# 10.5 hp / 28" Yard Machine by MTD - Worth? Manual Chute Control Available?



## Casey Bennet (Jan 17, 2021)

How much do you think I could reasonably get out of my 10.5 hp / 28", power steering, yard machine by MTD if I sell it? The chute control (cables) don't work so I've been turning it by hand or with wires connected to the tip of the chute. Where do people go to get a manual chute control? I bought it used and have had it about 13-years, and changed the oil, and ran good gas, and it works good, but no chute control other than wires. I'm located in the northwestern corner of the lower peninsula of Michigan, and use it on a 100-foot paved driveway (we average 125" snow per year). The condition is some rust, but not eating through anything, like the one below:

Not sure if these links will work but it is similar in condition, make, model to this one (found here in the discussion titled "dump find MTD")

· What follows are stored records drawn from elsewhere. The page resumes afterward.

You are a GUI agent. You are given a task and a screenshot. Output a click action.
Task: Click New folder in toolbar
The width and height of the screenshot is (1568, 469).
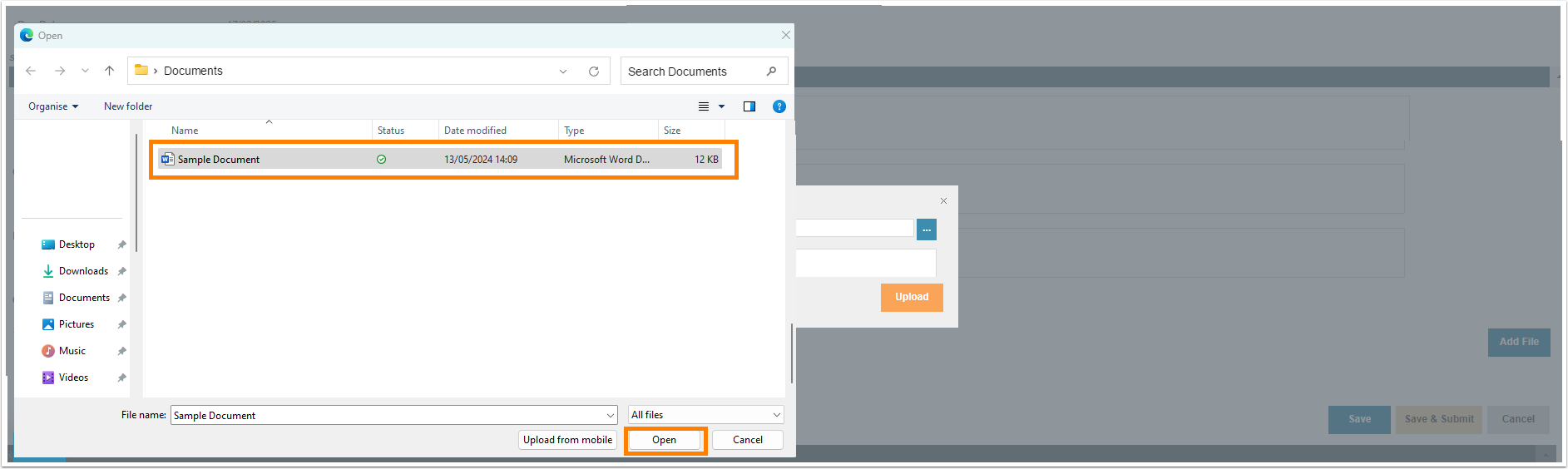(x=128, y=106)

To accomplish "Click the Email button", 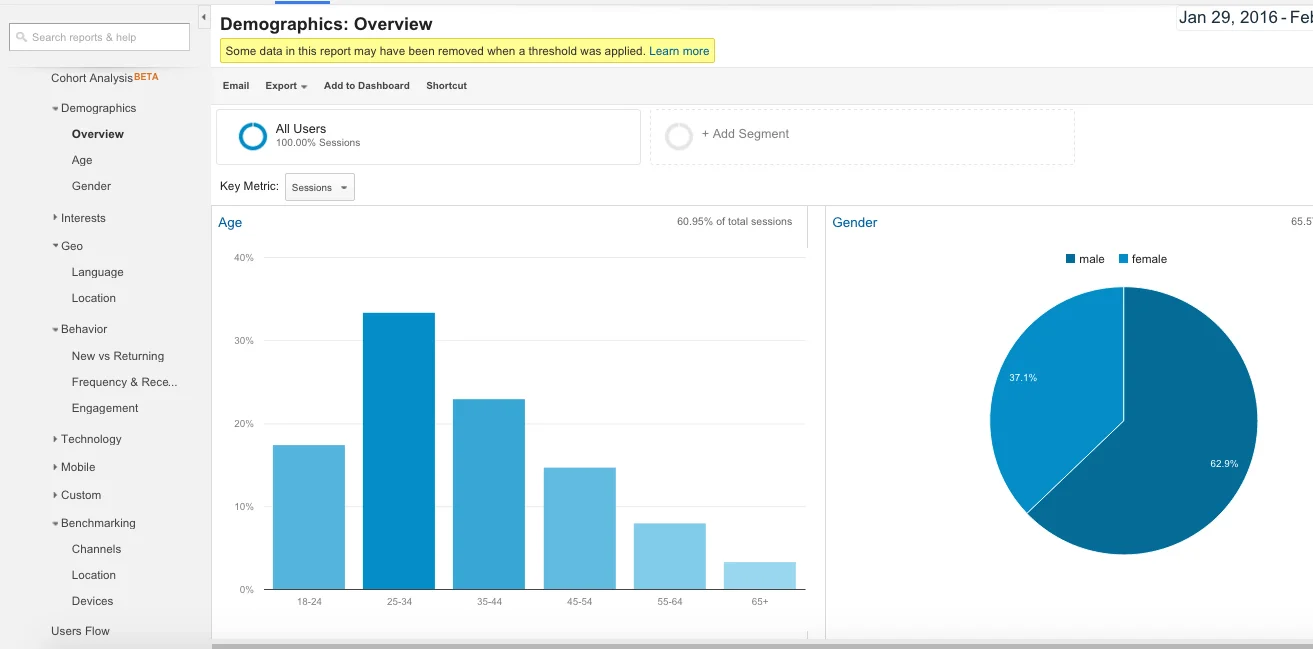I will pyautogui.click(x=236, y=86).
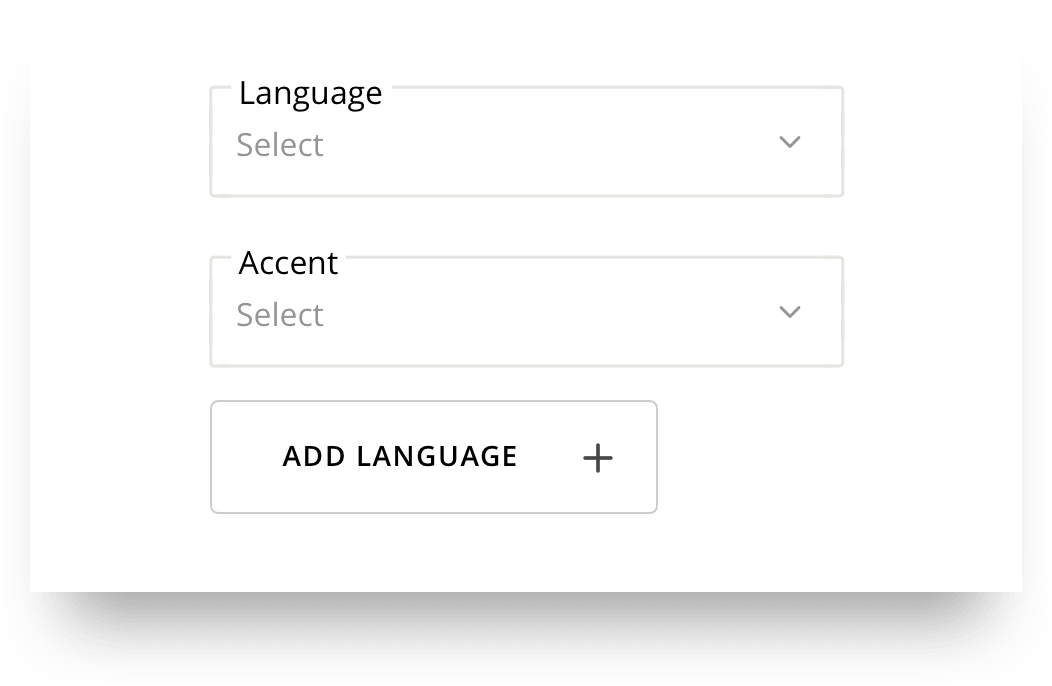Click the ADD LANGUAGE text label
This screenshot has height=686, width=1052.
pyautogui.click(x=400, y=457)
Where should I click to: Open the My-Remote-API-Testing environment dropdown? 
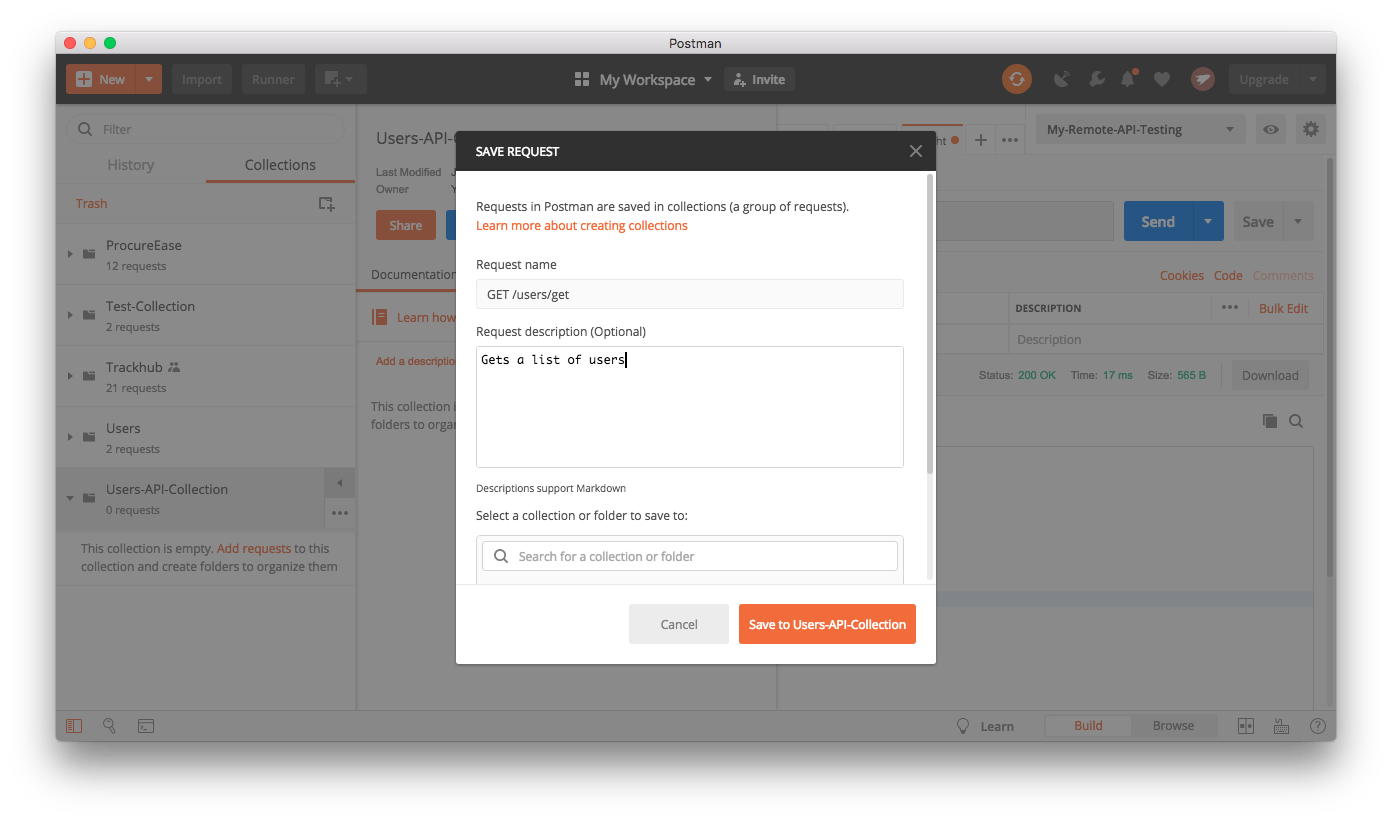coord(1139,129)
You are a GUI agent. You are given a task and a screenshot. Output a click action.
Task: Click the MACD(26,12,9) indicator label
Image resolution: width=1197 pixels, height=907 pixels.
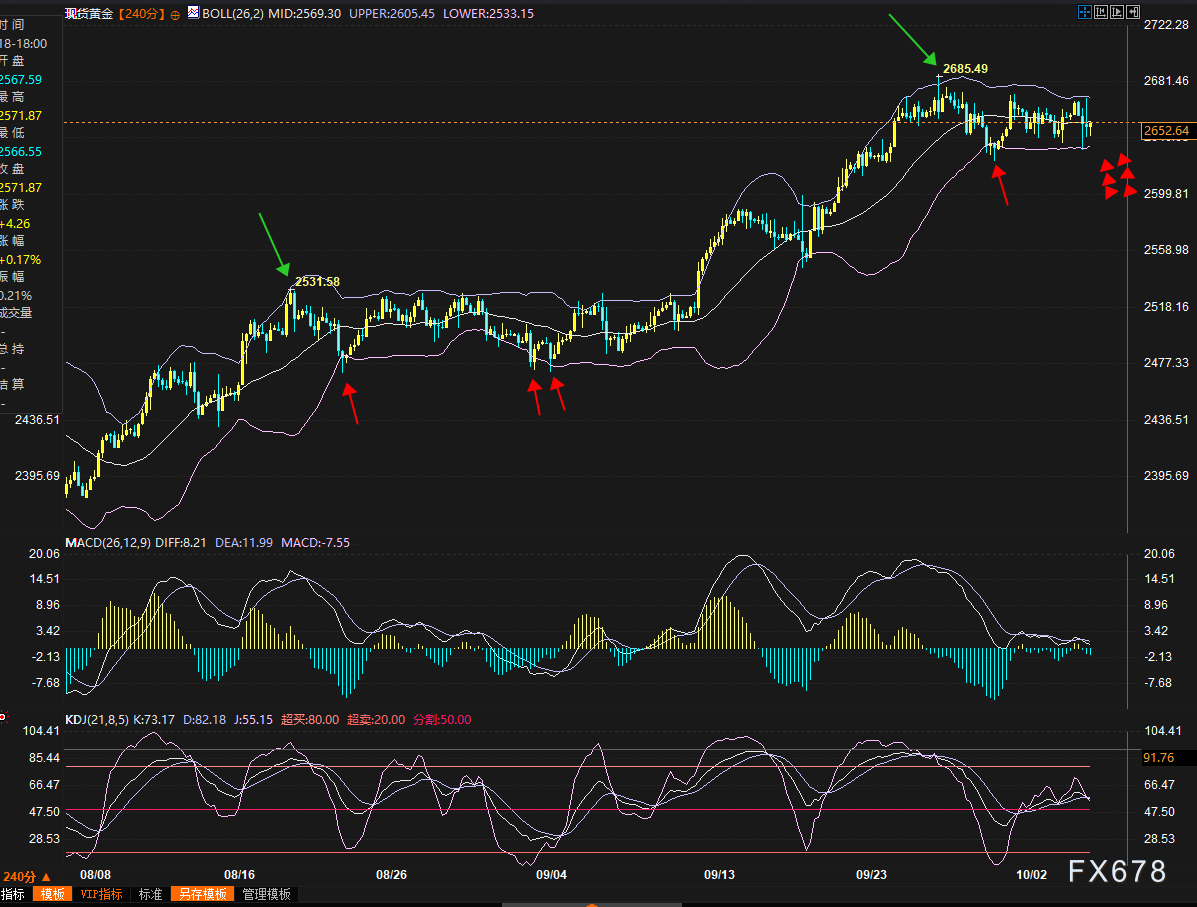click(109, 542)
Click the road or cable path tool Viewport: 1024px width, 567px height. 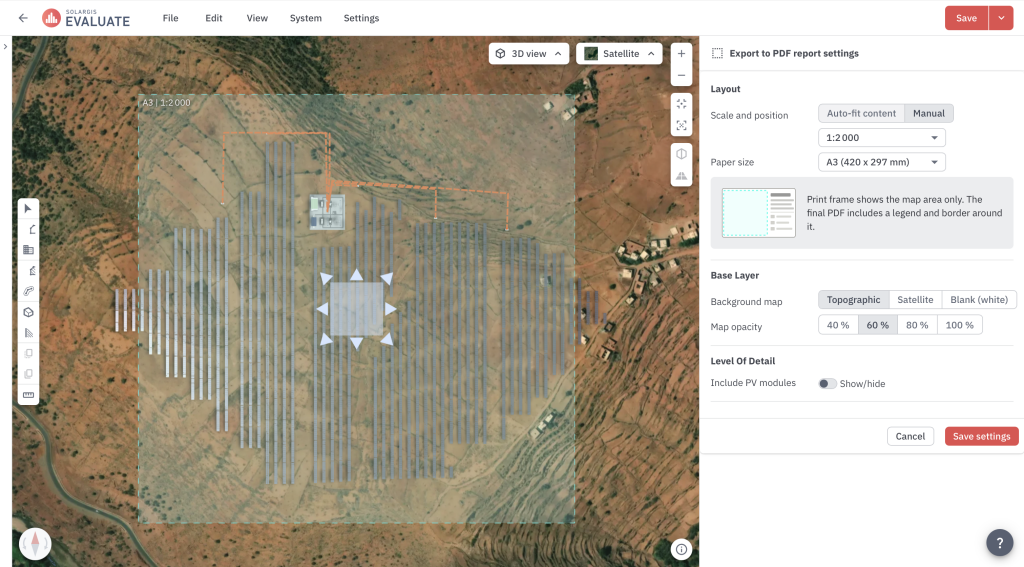point(28,291)
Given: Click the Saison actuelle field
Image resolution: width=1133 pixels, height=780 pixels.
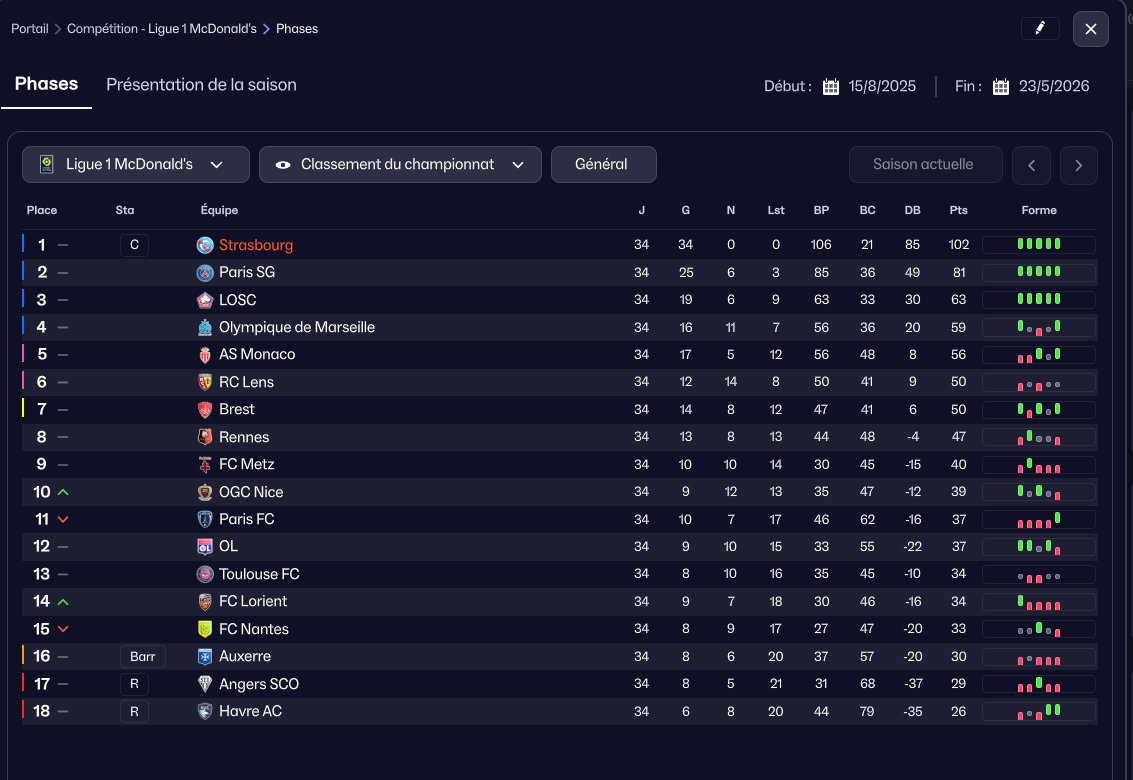Looking at the screenshot, I should coord(924,165).
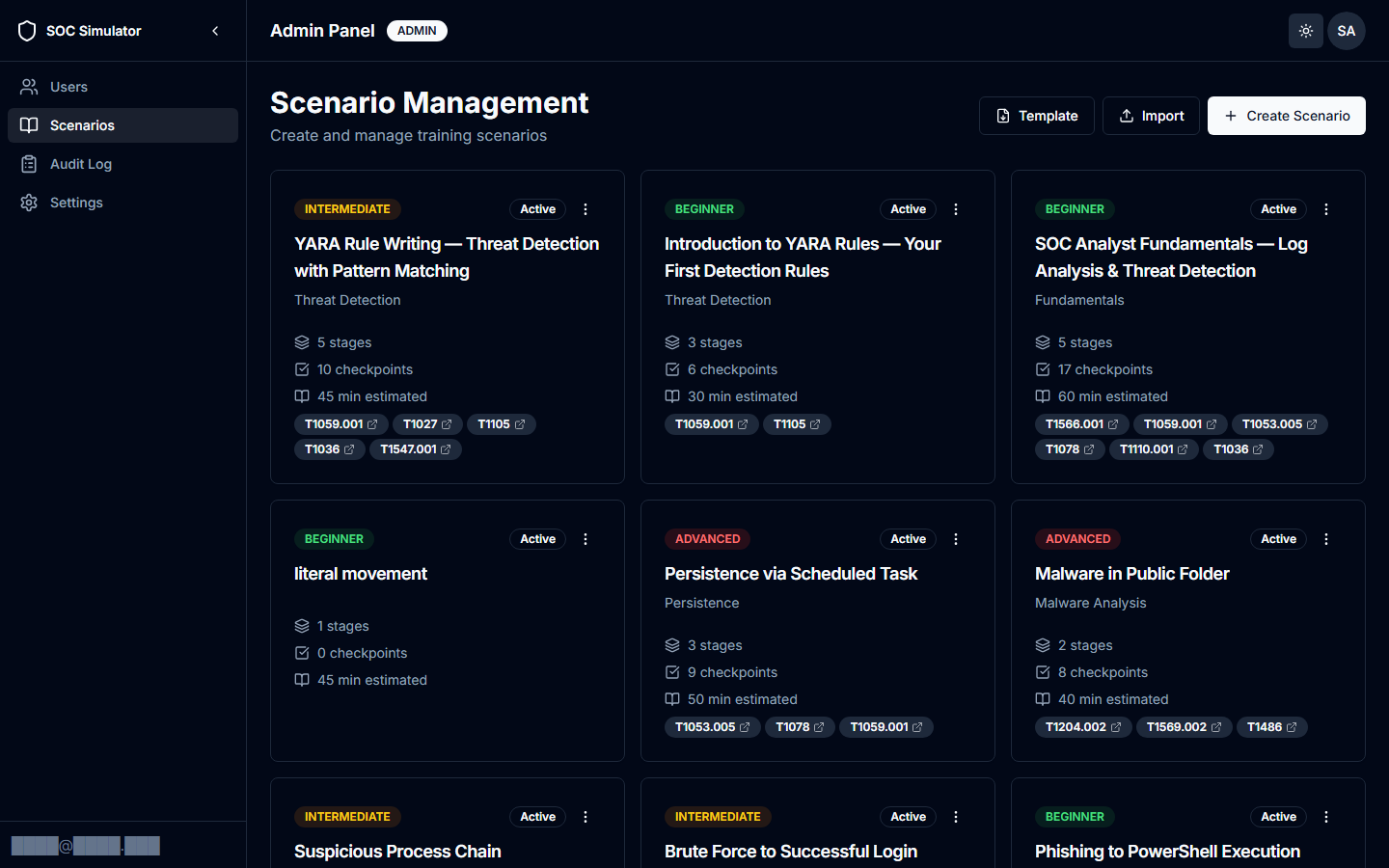Click the Import upload icon
The image size is (1389, 868).
[1126, 115]
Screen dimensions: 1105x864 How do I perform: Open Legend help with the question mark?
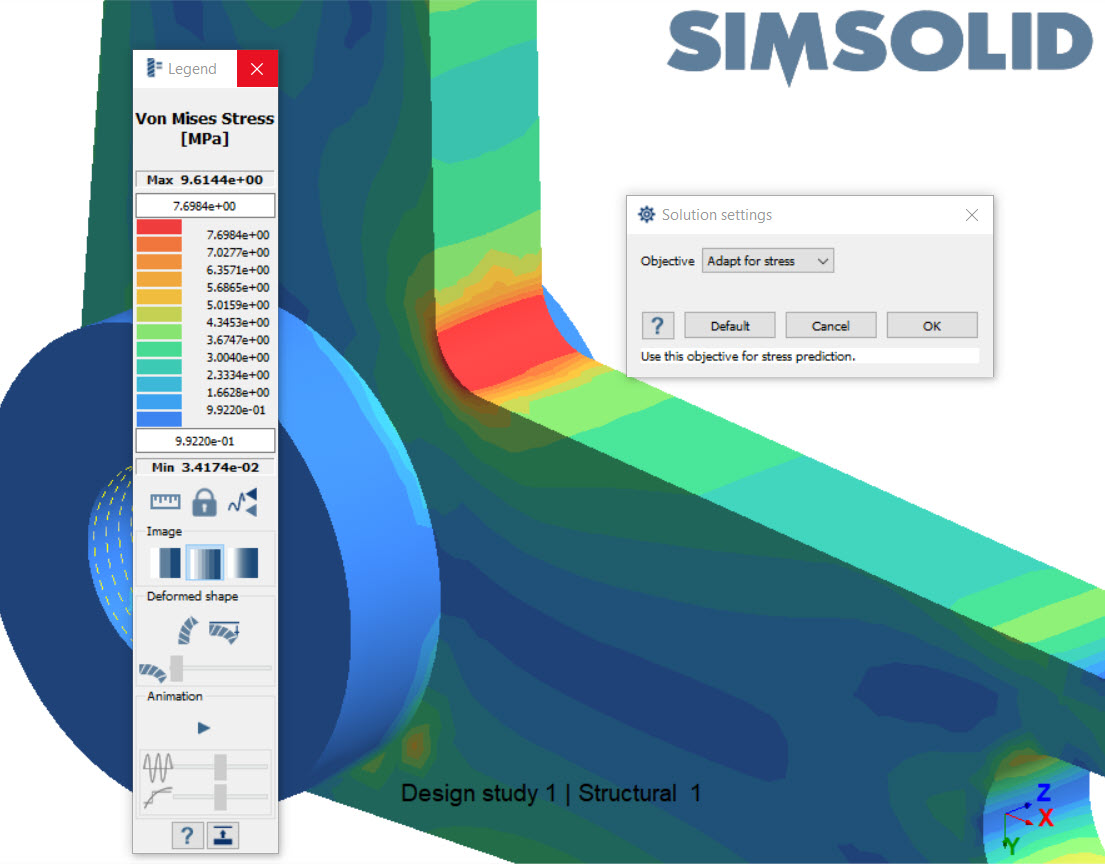[x=187, y=835]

https://www.snowblowerforum.com/attachments/10-5-28-yardman-001-jpg.151109/





https://www.snowblowerforum.com/attachments/10-5-28-yardman-002-jpg.151111/





https://www.snowblowerforum.com/attachments/10-5-28-yardman-003-jpg.151113/











dump find MTD


Hey again .....Thursday I went to the local recyling station, and the dump general called me over....he had this 10.5 hp 28 inch Yardman some one dropped off in the iron pile...did I want it...Heck Yeah! On the truck and home. Today I swapped in a manual chute control as the cable ones on the...




www.snowblowerforum.com





Thank you.


----------



## RIT333 (Feb 6, 2014)

Maybe $200 depending whether or not there is an upcoming storm !


----------



## JLawrence08648 (Jan 15, 2017)

Buy the cables, replace the starter, $300-$500 depending on snow or not, summer $150-$250.


----------



## crazzywolfie (Jun 2, 2014)

if the electric start and trigger steering work i think you should easily be able to get $200 for it. might even be able to get $250-300 as is but might be trickier to sell without the deflector working. definitely might be worth pulling the deflector cables and trying to free them up or maybe look for some used one. i sold a more basic model than that a couple months ago for $200 and it even had a bad electric start which is why i listed it cheap. had it sold and gone less than 24 hours after listing it.


----------



## Casey Bennet (Jan 17, 2021)

Thanks for the responses, I had no idea what to ask for it. Here's the follow up...I wanted to sell it while its still winter so I took $180 for it. The electric starter didn't work (I thought it did but it didn't when I showed it to him), and I didn't fix the chute, but it still runs good in all other ways. Sounds like I could have tried to fix those things and held out longer for more $ but this way its gone and I don't have to store it or mess with it. And he gets it for the storm coming up instead of sitting in my garage being unused.


----------



## eggbrutus55 (11 mo ago)

Just bought a yardmachines 27 inch 8.5 horse and only problem is the cable that adjust the shoot angle is pooched. Can these cables be replaced. Its at a good angle right now not sure how much I care?


----------



## Toro-8-2-4 (Dec 28, 2013)

Casey Bennet said:


> Thanks for the responses, I had no idea what to ask for it. Here's the follow up...I wanted to sell it while its still winter so I took $180 for it. The electric starter didn't work (I thought it did but it didn't when I showed it to him), and I didn't fix the chute, but it still runs good in all other ways. Sounds like I could have tried to fix those things and held out longer for more $ but this way its gone and I don't have to store it or mess with it. And he gets it for the storm coming up instead of sitting in my garage being unused.


Sounds like a win/win sale. You got rid of it for no work or investment and if the buyer is handy, he got a good deal. Sometimes you are better off just letting things go and focus on more important projects. What do you have that has replaced it?


----------